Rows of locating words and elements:
---------------

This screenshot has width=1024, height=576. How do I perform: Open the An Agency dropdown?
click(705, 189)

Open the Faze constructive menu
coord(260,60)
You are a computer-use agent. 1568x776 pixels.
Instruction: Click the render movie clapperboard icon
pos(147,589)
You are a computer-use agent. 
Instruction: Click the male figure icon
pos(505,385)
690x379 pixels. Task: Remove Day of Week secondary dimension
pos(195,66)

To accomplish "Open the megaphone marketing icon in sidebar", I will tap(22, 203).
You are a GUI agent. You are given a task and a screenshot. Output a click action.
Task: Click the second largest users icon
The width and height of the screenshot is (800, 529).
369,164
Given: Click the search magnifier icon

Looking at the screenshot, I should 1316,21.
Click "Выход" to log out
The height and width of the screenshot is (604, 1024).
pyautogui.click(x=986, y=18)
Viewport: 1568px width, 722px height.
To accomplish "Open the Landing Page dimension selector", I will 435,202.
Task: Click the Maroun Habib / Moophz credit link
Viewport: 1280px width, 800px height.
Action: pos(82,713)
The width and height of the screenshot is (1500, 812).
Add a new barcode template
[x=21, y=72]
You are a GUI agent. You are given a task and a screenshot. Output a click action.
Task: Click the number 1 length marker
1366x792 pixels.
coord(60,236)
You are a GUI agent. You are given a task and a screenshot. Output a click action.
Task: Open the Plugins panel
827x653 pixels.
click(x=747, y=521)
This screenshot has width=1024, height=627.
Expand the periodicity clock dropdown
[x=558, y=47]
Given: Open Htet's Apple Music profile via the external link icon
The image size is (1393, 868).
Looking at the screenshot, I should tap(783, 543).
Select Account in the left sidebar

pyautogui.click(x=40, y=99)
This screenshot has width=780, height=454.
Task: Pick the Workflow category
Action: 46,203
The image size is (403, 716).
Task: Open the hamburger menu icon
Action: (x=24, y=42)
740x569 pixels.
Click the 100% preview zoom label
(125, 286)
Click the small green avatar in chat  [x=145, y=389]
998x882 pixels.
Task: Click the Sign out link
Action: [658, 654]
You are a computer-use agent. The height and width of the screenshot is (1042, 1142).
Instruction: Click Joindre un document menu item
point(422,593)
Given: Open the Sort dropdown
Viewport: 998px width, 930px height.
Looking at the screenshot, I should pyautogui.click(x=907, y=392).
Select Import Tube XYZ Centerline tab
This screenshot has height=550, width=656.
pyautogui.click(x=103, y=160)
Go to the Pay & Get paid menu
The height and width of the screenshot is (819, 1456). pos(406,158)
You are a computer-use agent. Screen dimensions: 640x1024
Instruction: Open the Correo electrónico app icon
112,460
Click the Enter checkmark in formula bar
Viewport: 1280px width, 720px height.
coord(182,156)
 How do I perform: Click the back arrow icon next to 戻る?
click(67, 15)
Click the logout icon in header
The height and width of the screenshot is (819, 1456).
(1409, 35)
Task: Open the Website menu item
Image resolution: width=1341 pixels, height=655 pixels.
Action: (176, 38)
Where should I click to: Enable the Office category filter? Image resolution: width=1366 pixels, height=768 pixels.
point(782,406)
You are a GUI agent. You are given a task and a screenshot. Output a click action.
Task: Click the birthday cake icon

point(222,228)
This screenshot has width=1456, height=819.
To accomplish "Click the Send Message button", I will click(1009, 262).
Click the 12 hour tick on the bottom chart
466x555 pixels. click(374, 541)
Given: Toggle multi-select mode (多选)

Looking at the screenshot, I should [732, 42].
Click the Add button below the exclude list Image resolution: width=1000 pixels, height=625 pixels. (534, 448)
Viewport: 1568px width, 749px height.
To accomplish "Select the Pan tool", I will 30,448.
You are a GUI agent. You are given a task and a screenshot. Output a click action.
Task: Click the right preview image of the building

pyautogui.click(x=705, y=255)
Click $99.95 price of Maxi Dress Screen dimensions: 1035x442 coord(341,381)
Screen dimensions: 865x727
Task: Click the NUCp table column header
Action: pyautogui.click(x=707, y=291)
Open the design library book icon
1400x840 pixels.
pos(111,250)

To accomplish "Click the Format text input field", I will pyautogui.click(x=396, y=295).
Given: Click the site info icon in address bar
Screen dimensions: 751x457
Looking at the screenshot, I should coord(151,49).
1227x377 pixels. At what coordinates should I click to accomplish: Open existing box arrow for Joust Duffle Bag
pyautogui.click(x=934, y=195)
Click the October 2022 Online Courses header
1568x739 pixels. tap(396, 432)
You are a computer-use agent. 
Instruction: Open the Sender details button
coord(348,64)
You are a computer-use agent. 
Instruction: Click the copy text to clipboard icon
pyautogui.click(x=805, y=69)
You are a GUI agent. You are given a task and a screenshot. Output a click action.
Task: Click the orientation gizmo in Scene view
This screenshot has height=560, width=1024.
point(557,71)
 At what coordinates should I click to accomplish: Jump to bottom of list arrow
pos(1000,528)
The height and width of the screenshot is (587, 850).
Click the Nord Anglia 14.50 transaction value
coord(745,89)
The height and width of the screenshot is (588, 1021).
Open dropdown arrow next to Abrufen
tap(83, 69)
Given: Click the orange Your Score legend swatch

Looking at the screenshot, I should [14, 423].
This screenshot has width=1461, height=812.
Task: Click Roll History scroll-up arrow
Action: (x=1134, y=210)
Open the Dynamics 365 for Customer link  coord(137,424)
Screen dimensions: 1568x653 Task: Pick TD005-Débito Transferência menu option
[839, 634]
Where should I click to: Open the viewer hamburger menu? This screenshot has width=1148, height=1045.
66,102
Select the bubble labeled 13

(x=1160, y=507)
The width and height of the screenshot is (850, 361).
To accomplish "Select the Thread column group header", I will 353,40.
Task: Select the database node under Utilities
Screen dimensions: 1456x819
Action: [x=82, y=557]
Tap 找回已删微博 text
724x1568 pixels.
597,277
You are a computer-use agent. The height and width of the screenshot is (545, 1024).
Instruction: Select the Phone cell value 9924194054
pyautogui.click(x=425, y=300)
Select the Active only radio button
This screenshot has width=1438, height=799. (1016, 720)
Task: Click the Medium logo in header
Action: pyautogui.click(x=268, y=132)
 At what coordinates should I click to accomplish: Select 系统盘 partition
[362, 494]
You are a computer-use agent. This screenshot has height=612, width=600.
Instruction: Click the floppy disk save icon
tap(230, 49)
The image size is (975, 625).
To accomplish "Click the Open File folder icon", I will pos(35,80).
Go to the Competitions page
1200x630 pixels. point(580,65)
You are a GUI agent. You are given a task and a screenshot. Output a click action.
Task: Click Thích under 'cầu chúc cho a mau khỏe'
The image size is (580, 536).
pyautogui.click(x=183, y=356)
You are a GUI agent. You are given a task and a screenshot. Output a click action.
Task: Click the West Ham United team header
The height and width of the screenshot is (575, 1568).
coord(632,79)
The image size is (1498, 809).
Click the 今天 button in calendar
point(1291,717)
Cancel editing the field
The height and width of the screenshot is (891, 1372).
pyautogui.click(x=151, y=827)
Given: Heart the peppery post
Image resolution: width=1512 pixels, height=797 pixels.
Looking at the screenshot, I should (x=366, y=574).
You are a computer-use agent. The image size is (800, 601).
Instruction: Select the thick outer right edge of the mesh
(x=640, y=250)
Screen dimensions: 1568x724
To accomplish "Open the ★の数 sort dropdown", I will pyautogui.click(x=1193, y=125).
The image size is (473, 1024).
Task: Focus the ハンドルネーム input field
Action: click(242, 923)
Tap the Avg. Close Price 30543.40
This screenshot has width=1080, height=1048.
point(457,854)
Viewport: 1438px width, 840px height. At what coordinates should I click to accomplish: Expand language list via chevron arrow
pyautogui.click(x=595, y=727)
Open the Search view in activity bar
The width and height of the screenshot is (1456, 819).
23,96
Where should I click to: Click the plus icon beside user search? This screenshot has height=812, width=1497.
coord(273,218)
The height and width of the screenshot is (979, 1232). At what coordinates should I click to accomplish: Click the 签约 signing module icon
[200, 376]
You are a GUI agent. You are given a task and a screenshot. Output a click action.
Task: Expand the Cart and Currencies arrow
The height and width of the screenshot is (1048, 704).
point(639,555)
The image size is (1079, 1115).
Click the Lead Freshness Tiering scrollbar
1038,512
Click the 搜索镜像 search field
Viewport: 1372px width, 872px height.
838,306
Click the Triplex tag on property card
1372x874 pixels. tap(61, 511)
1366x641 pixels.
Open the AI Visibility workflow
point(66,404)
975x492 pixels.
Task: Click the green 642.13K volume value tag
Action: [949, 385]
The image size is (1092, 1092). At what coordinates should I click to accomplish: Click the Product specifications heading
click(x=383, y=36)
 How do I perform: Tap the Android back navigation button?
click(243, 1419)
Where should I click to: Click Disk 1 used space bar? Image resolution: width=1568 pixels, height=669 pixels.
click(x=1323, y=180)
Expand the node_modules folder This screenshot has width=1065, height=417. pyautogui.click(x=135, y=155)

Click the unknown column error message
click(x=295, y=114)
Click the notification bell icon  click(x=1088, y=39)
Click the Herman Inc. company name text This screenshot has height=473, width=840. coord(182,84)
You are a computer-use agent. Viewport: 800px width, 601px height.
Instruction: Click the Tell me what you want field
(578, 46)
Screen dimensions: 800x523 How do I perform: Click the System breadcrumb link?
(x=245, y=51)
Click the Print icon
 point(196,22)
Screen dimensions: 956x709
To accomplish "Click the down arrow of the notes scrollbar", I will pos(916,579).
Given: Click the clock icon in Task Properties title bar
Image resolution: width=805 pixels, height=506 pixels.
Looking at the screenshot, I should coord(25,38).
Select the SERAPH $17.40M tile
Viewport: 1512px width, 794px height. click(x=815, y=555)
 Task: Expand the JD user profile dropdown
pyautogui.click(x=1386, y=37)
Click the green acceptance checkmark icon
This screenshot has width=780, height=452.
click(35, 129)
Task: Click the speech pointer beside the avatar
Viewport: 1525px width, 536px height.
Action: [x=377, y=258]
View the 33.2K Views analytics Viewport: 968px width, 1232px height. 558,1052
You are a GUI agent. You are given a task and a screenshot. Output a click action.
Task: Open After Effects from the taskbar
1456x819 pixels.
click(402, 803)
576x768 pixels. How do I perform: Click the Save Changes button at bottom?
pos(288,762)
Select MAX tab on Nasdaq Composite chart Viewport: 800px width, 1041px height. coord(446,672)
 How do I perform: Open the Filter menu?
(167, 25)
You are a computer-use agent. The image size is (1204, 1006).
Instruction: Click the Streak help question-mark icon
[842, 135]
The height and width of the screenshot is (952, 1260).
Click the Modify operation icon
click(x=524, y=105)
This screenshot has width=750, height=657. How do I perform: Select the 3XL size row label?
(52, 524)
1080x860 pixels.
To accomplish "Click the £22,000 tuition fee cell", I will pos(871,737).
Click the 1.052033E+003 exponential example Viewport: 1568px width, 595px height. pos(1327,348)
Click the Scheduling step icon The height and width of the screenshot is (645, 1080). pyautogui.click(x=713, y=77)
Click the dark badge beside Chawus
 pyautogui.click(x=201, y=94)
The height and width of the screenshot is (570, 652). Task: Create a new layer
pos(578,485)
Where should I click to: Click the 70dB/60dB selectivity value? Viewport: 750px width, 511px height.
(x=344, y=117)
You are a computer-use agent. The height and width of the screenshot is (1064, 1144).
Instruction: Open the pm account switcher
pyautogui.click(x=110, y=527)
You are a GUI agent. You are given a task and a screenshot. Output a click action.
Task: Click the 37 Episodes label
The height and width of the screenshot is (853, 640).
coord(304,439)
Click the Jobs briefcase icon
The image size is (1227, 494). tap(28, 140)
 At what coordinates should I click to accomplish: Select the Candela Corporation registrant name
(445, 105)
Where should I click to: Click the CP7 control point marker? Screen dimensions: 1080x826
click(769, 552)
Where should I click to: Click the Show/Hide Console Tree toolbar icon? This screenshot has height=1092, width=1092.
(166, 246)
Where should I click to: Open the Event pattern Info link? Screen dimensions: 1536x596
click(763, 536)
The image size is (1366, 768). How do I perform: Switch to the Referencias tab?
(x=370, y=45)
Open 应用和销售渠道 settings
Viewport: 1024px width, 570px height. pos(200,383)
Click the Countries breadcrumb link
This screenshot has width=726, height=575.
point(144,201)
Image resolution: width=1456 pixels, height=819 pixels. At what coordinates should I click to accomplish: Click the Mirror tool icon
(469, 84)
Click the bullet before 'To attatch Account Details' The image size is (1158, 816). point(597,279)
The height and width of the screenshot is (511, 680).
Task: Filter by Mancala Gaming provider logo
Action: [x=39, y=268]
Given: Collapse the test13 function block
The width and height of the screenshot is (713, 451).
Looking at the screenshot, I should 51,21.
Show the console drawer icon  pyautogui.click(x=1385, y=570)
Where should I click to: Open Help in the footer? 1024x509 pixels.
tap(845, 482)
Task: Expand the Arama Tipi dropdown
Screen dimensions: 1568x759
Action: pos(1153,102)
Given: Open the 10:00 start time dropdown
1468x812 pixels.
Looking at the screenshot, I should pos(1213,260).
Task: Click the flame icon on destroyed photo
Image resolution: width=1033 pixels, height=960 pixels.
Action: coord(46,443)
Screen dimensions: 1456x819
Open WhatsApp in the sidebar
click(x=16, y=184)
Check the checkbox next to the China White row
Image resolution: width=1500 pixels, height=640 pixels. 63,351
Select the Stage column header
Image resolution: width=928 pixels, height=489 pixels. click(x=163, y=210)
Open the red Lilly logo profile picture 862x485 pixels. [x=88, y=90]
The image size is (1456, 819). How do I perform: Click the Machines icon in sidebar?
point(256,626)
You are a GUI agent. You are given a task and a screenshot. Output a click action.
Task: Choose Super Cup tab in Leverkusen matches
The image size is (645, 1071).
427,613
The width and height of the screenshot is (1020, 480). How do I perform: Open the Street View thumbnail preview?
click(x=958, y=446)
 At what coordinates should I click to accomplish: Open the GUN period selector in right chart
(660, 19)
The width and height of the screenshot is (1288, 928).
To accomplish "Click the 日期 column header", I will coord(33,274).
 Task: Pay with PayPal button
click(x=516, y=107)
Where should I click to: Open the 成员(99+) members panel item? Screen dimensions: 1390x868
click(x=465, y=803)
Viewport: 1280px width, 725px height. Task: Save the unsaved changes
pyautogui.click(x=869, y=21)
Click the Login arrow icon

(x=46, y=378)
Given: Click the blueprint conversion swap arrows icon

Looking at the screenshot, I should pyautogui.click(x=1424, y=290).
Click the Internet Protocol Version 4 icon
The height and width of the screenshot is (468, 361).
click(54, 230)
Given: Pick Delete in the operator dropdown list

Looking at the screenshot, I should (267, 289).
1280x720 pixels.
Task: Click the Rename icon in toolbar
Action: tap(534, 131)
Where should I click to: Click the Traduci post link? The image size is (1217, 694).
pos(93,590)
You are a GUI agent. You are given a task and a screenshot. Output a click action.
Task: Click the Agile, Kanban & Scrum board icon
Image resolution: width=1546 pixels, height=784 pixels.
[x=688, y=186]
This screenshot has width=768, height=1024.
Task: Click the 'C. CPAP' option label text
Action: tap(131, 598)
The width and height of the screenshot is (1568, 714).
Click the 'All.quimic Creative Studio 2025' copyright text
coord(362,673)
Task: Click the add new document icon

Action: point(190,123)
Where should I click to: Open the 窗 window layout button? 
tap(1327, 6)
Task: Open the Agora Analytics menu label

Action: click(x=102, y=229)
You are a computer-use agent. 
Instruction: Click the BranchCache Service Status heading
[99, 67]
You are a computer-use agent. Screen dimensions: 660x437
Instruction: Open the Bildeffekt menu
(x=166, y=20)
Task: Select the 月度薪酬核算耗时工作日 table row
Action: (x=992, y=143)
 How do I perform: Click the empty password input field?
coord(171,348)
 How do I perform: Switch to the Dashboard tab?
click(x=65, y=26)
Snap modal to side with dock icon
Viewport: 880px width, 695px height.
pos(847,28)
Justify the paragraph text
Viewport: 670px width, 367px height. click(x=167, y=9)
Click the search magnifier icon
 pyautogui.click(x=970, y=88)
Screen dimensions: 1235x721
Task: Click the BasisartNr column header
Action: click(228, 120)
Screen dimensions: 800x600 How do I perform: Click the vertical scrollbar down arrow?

---------------

Copy out the rows word for word, beginning with the very first line and going on through the line that contains "click(x=747, y=521)", including that line.

• _WRITTEN SOLUTION_:
This screenshot has width=1024, height=576. How do I perform: Open the An Agency dropdown?
click(705, 189)

Open the Faze constructive menu
coord(260,60)
You are a computer-use agent. 1568x776 pixels.
Instruction: Click the render movie clapperboard icon
pos(147,589)
You are a computer-use agent. 
Instruction: Click the male figure icon
pos(505,385)
690x379 pixels. Task: Remove Day of Week secondary dimension
pos(195,66)

To accomplish "Open the megaphone marketing icon in sidebar", I will tap(22, 203).
You are a GUI agent. You are given a task and a screenshot. Output a click action.
Task: Click the second largest users icon
The width and height of the screenshot is (800, 529).
369,164
Given: Click the search magnifier icon

Looking at the screenshot, I should 1316,21.
Click "Выход" to log out
The height and width of the screenshot is (604, 1024).
pyautogui.click(x=986, y=18)
Viewport: 1568px width, 722px height.
To accomplish "Open the Landing Page dimension selector", I will 435,202.
Task: Click the Maroun Habib / Moophz credit link
Viewport: 1280px width, 800px height.
Action: pos(82,713)
The width and height of the screenshot is (1500, 812).
Add a new barcode template
[x=21, y=72]
You are a GUI agent. You are given a task and a screenshot. Output a click action.
Task: Click the number 1 length marker
1366x792 pixels.
coord(60,236)
You are a GUI agent. You are given a task and a screenshot. Output a click action.
Task: Open the Plugins panel
827x653 pixels.
click(x=747, y=521)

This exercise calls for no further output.